**Task requirements:** Please show every line from the entries that carries the word "link".

**Data supplied:**
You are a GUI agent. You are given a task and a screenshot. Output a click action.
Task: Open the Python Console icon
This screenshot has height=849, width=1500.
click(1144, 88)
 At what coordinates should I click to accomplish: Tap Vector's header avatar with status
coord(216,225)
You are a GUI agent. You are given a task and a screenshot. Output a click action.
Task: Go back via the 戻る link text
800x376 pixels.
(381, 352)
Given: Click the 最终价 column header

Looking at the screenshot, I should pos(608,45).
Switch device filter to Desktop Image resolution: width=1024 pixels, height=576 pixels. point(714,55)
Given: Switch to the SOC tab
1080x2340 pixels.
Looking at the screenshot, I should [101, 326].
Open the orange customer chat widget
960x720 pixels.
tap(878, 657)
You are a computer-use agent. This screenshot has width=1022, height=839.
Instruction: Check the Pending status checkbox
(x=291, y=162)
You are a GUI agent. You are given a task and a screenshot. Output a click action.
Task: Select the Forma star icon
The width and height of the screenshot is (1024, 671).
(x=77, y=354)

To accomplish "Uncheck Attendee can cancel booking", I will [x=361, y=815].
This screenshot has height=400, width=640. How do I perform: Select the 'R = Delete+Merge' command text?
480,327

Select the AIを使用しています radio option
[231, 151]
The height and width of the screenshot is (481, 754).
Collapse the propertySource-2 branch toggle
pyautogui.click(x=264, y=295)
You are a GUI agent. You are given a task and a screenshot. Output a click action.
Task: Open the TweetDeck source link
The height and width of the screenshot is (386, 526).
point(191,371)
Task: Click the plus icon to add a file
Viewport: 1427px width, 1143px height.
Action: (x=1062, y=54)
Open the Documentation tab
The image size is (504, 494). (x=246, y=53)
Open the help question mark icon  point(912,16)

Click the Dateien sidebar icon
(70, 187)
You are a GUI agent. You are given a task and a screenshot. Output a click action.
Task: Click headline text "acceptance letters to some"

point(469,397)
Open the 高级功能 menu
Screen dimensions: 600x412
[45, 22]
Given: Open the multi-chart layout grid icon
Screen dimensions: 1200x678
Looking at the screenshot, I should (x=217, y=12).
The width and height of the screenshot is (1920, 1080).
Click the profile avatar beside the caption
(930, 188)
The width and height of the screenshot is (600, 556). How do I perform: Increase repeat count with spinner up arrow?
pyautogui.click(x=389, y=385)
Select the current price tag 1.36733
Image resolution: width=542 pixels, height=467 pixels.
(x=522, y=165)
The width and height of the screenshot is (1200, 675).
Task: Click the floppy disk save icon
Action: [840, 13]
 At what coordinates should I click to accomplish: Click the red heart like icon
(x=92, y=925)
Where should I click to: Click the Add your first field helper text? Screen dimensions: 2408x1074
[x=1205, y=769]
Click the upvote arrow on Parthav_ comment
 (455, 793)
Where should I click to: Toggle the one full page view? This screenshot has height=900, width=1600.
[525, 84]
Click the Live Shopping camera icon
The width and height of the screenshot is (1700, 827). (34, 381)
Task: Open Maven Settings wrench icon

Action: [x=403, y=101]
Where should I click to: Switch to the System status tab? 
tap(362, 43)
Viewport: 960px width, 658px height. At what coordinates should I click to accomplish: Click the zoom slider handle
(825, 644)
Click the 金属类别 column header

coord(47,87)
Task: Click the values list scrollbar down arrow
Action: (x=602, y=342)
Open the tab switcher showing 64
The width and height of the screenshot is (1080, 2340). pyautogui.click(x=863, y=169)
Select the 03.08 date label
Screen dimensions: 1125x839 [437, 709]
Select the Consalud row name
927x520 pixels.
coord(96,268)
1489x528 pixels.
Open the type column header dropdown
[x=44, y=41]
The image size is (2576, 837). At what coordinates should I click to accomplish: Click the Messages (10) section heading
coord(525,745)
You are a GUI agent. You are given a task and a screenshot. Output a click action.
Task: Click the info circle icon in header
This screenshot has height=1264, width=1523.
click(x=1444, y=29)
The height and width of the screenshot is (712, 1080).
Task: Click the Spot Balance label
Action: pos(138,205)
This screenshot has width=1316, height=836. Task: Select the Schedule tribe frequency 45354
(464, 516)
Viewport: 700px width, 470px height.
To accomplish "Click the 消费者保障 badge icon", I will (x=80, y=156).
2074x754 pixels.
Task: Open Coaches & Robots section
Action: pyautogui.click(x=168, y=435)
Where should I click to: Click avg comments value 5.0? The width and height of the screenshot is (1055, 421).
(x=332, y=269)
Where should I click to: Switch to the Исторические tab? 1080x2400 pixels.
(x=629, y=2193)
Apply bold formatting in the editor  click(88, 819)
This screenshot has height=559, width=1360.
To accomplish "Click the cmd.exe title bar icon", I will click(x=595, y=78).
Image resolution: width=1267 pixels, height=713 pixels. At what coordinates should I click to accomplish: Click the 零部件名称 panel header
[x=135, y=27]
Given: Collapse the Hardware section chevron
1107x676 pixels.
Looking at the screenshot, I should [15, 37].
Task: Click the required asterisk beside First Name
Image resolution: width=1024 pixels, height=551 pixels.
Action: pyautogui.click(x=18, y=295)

**Solution for this problem:**
Task: Go back via the 戻る link text
Task: Open the TweetDeck source link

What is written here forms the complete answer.